Are bankers umbrellas for a sunny day?

By Dr. Byron Y. Song

Are bankers umbrellas for a sunny day?

Businessmen worldwide had a hunch that Mark Twain was right when he described a banker as: “a fellow who lends you his umbrella when the sun is shining, but wants it back the minute it begins to rain.” Profs. Byron Y. Song, Jeong-Bon Kim and Yue Zhang validated Twain’s early insight into the psyche of bankers in this paper. This research uses a sample of 3,725 loan-facilities financial data collected over 17 years to shed a light on how commercial lenders adjust credit terms when reacting to earnings announcements of supplier firms’ customers.

In the past two decades, the banking sector has undergone dramatic changes that made corporate finance managers’ life less easy. Debt financing could be a headache. Readers who would find this research interesting are financial controllers and corporate finance managers of mid- to small capital listed companies, who have to deal with banks for financing.

The relationship between suppliers and their customers is intricate throughout the supply chain.

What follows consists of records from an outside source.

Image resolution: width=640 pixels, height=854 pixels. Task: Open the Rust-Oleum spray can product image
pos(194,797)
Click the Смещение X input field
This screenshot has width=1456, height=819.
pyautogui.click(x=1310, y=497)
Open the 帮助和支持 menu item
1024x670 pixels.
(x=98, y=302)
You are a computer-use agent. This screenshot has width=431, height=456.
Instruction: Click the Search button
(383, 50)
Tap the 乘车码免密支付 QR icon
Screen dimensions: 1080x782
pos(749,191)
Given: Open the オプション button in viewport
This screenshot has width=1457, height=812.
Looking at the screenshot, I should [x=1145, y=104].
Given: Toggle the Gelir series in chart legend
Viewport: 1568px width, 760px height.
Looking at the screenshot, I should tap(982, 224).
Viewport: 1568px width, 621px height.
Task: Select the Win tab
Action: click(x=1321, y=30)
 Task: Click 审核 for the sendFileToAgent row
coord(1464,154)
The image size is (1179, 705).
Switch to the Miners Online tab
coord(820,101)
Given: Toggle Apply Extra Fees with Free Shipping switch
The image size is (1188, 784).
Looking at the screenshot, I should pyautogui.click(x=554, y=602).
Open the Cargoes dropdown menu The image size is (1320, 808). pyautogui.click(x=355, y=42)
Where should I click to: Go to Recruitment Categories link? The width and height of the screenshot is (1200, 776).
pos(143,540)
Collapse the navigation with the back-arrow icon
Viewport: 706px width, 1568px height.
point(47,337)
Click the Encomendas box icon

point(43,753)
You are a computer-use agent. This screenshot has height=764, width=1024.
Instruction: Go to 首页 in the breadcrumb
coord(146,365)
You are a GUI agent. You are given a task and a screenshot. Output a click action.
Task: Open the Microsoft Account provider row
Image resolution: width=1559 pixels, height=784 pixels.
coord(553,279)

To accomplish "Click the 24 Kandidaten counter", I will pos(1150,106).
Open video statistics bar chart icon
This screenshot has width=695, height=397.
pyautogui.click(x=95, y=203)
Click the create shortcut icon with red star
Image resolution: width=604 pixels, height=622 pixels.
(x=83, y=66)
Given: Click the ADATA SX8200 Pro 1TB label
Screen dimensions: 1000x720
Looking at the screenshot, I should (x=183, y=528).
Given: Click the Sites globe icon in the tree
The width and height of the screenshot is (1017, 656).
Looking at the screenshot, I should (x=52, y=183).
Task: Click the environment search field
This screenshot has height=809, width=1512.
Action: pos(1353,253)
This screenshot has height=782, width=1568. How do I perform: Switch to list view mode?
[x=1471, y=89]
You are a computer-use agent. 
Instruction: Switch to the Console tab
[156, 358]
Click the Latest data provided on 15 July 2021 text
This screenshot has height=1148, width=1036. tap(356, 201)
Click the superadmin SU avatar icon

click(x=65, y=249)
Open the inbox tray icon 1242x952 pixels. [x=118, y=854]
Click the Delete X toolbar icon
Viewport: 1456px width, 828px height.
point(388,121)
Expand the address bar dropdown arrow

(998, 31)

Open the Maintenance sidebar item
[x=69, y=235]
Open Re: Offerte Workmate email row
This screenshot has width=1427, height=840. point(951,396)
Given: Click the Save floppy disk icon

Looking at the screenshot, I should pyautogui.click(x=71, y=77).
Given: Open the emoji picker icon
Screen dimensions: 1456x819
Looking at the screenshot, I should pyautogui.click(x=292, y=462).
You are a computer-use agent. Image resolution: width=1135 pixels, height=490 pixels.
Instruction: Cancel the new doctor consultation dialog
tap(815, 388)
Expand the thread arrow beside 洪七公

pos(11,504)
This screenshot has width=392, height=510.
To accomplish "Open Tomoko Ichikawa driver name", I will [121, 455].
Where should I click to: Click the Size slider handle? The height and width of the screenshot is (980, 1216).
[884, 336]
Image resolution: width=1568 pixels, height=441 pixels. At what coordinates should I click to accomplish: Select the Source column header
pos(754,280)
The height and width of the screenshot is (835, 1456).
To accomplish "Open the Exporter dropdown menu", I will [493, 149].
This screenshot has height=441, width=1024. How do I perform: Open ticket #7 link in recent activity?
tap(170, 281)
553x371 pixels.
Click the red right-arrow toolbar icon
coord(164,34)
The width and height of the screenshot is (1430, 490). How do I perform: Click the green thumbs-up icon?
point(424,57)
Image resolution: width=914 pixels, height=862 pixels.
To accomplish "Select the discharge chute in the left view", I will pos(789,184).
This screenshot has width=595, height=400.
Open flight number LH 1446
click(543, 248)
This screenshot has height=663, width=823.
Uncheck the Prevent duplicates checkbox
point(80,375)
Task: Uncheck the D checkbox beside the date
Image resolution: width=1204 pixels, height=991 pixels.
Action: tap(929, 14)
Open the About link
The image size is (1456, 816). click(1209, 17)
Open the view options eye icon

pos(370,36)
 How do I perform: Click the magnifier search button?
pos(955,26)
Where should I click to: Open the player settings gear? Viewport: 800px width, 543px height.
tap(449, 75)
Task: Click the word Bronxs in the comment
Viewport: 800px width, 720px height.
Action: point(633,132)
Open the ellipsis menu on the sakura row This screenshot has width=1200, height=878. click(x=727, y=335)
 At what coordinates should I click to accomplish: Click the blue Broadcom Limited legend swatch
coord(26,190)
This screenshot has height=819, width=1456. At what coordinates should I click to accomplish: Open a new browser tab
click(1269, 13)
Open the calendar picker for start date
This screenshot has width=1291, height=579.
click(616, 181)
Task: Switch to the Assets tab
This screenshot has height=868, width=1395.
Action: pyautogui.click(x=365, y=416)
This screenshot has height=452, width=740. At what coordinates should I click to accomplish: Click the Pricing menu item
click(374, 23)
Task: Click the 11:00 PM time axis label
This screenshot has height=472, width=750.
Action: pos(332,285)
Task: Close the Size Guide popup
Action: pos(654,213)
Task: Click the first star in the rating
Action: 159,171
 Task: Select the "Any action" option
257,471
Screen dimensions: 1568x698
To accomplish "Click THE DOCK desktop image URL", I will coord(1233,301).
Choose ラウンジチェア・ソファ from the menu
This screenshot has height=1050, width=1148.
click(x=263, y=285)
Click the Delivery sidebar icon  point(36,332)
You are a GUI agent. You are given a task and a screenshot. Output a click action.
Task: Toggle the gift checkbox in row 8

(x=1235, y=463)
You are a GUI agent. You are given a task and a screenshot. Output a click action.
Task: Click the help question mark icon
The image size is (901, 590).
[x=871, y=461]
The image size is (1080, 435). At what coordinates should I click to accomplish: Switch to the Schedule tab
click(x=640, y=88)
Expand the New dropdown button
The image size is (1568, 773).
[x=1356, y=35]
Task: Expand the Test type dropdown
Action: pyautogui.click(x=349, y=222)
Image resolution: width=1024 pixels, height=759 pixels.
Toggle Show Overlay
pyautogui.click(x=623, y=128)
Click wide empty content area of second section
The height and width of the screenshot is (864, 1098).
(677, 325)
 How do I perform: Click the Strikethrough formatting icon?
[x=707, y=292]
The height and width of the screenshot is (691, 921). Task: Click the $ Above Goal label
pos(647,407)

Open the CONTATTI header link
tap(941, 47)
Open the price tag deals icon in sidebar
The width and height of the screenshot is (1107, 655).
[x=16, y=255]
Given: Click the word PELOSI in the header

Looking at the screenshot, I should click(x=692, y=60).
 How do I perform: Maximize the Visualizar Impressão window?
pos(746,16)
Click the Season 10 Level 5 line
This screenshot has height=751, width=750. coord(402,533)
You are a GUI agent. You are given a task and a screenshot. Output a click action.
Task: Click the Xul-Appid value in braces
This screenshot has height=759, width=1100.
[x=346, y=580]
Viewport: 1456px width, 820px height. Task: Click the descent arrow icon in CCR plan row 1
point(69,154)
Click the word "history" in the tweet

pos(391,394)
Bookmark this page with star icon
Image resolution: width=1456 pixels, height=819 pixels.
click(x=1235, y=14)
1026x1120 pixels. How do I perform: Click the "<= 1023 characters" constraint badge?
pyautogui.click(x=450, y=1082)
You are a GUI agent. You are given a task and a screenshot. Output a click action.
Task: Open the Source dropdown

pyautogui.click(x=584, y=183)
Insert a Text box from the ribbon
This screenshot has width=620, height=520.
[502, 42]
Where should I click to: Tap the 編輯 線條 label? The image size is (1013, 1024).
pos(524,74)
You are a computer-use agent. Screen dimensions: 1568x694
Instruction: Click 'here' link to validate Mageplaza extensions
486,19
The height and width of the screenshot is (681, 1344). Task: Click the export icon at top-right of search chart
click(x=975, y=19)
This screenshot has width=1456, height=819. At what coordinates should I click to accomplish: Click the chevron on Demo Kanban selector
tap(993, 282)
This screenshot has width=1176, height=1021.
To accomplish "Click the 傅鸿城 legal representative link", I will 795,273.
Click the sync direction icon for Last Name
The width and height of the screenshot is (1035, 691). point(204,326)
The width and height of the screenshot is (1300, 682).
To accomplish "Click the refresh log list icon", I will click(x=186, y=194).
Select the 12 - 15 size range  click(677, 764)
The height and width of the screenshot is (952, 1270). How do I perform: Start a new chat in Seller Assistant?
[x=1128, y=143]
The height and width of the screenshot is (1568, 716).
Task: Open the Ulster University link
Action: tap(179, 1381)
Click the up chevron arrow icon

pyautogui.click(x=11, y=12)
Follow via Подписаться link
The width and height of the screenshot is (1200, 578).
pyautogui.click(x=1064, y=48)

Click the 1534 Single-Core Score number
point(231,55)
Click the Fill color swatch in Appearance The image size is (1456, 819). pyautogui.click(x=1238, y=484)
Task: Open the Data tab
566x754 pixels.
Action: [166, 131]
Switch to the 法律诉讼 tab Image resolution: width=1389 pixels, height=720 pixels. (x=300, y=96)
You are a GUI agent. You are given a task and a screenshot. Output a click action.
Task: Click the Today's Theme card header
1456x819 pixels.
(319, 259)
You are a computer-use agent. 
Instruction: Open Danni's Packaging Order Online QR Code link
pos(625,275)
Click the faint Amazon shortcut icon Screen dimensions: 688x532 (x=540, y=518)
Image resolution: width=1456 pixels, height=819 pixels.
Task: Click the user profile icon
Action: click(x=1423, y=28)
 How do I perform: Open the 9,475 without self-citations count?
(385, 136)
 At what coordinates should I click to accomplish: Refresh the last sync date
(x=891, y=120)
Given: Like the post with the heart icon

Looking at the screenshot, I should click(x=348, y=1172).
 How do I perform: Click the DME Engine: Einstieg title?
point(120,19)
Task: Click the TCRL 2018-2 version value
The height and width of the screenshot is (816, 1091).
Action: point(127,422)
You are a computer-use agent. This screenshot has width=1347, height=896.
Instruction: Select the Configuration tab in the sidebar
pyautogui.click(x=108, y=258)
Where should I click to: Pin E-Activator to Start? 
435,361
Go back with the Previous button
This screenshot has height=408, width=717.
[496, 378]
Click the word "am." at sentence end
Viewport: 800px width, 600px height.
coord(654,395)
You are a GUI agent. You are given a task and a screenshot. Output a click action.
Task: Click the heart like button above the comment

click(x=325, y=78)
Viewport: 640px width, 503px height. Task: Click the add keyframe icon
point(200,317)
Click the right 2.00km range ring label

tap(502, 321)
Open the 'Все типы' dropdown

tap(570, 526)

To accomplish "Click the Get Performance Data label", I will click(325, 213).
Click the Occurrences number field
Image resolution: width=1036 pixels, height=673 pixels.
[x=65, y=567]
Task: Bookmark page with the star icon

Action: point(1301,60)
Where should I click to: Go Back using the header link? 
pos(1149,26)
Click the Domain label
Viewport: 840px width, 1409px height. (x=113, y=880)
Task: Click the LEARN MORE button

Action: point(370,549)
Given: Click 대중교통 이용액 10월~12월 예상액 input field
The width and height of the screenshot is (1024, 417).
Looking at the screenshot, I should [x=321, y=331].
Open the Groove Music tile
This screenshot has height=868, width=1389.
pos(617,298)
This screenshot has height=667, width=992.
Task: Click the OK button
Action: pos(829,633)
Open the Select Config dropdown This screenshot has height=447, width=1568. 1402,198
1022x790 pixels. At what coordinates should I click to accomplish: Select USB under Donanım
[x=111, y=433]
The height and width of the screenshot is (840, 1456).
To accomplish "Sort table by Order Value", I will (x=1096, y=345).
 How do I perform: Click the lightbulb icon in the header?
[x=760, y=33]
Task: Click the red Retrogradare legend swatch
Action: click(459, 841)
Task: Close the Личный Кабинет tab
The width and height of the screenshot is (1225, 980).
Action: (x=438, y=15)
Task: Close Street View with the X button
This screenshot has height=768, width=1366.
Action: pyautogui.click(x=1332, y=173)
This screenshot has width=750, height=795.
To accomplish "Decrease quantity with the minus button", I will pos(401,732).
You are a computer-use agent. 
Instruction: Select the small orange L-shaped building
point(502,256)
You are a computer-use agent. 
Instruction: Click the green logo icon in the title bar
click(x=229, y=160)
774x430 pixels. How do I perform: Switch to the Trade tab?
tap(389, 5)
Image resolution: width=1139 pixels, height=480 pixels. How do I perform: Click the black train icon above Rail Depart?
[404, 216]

As many suppliers tend to rely heavily on a few customers, their economic survival often depends on the performance of their customers. The study finds that strong earnings performance of major customers (as expressed by a superior return on assets level) is indeed associated with favourable terms on credit extended to suppliers. When their customers do well, suppliers can expect lower interest rates and more lenient non-price covenants.

Moreover, relationships matter. When the relationship between a supplier and its bank is new, the bank’s reaction to an earnings announcement is to impose more stringent credit terms on the supplier. This is especially true for suppliers relying on a few customers in a highly concentrated industry in the product market.

Suppliers can alleviate this risk by developing better banking relationships. When a bank has been doing business with a supplier firm for a long time, it develops a level of comfort with the customer’s operations, business and industry. This often tempers the stringency of the bank’s reaction to an earnings announcement pointing to deteriorating trading conditions of the supplier firm’s customers. Therefore, along the whole value chain, suppliers are not without bargaining power when asking for loan facilities.


Kim, J., Song, Byron Y., & Zhang, Y. (2015). Earnings performance of major customers and bank loan contracting with suppliers. Journal of Banking and Finance, 59, 384-398.